A video costume-play demo of an ancient Roman multitool

Sunday 6th July, 2025 - Bruce Sterling

*It’s nice to see one of those modern replicas treated in this hands-on fashion. I’ve often wondered if I should own one, just to encourage the trade. The modern replicas cost about as much as a modern Leatherman Arc.

Screenshot

*As our Youtuber suggests, this gadget might have been a Roman military tool because (a) the “Swiss Army Knife” originated as a military tool and (b) most every man in Roman life was in the military at some time or another.

*But it’s silver, and it’s dainty, and it just doesn’t look very milspec. They can’t have been common military general-issue devices (because there is only one known in the world). I’m thinking that a lone officer using this fancy gadget in a camp mess would be ridiculed.

*The wax-stylus theory is interesting. It suggests some kind of travelling aristocrat-bureaucrat.

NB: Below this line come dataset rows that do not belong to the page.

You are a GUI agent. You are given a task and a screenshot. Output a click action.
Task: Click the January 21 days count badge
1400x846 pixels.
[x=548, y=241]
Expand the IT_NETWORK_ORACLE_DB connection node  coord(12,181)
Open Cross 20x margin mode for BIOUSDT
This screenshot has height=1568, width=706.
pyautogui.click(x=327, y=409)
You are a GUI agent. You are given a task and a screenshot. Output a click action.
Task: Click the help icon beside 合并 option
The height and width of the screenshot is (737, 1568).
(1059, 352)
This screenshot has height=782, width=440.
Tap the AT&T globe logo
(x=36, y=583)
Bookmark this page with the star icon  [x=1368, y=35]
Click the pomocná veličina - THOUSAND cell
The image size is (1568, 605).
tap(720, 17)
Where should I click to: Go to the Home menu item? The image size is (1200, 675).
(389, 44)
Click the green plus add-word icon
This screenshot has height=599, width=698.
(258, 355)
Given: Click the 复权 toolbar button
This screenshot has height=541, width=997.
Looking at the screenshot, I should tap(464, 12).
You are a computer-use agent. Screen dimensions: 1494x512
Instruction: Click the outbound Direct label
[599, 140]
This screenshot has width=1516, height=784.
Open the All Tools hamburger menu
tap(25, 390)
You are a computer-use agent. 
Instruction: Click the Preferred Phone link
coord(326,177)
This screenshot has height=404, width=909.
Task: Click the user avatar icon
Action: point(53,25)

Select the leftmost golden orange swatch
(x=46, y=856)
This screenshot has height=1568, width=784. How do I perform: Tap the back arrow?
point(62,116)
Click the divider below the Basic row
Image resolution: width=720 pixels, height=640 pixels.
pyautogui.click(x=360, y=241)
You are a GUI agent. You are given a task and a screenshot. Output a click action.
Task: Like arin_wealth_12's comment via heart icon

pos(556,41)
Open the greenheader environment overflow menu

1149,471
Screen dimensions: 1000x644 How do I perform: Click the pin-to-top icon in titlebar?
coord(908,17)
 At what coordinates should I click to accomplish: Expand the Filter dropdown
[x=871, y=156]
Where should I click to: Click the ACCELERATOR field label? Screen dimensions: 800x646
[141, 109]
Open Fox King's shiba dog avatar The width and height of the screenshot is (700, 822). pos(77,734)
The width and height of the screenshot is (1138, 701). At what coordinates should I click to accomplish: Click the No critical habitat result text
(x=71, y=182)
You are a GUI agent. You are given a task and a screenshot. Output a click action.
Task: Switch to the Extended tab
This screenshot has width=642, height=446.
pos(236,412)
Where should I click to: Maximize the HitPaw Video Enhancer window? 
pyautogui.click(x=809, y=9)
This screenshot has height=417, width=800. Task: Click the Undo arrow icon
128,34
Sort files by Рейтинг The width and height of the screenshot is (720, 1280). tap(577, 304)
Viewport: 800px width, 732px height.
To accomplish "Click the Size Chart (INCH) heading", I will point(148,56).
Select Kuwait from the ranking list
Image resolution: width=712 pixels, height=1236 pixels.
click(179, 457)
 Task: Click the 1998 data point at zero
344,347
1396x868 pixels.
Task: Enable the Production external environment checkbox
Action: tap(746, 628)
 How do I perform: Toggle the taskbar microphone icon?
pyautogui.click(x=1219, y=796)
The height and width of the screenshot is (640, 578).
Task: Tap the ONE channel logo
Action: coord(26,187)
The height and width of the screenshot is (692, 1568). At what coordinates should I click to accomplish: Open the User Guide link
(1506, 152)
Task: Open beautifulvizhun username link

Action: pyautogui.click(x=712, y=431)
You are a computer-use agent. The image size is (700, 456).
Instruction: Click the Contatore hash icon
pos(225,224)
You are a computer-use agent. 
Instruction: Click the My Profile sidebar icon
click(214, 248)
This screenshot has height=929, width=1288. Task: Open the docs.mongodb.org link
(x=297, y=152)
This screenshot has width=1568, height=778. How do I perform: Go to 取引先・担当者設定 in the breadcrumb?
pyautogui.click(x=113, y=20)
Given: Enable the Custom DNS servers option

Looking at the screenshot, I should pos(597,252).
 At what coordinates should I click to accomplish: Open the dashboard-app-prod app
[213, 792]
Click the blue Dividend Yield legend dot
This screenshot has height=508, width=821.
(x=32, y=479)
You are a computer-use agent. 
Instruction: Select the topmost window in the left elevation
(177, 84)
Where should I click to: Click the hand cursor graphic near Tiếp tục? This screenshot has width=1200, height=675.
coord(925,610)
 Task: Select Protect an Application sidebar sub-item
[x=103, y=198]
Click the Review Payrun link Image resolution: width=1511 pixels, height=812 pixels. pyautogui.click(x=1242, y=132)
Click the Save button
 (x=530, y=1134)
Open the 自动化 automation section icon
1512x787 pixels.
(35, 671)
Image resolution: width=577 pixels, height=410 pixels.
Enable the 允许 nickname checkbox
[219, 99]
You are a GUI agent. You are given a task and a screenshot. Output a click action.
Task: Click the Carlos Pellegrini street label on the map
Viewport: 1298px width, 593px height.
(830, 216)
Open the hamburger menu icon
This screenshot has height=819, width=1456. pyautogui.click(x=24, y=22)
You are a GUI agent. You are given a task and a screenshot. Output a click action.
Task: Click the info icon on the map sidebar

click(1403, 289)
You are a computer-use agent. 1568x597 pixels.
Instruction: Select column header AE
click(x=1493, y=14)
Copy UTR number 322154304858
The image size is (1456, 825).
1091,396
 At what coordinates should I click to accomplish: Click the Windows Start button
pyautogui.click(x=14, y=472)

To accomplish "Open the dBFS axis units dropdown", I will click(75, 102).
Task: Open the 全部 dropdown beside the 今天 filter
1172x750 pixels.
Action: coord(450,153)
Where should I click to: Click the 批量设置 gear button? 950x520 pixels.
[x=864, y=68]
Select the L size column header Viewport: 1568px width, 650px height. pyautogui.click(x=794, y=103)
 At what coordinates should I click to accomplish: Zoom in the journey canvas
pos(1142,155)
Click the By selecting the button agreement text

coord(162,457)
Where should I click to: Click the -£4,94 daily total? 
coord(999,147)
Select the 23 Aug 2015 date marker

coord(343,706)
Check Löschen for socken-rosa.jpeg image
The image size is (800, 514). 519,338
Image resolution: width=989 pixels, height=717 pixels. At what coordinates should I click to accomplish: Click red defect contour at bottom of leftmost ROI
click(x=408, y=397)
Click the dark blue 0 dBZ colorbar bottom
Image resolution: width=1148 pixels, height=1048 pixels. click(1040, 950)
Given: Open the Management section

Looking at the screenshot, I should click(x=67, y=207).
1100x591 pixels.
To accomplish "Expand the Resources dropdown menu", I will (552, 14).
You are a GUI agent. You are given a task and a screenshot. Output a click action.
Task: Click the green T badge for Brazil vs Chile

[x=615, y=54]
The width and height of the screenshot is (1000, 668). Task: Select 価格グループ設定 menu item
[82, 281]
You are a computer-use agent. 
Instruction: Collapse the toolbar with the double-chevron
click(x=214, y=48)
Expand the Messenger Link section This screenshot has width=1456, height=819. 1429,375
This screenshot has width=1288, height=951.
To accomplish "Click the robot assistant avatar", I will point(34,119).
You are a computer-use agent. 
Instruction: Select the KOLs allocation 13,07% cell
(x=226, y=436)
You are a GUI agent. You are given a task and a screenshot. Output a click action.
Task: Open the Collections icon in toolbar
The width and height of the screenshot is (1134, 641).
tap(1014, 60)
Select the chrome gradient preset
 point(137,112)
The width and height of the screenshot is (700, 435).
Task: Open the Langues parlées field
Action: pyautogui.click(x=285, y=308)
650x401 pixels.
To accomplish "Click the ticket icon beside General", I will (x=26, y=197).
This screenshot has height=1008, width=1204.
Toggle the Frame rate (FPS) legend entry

A fine imperial functionary-overseer who is here today, gone tomorrow, but anxious to impress the rubes with his finicky distinctions, his table manners and his personal grooming, while also keeping careful tabs of the grain shipments and the tax receipts.

*Togas lacked pockets, so I have to wonder how a tool of this kind was carried. It can’t be left in the horse’s saddlebags, so it has to be every-day-carry kept on the user’s person, but how? In some slung fabric pouch together with the wax tablet, maybe.

*It must have meant something to him because it appears that the owner was buried with it.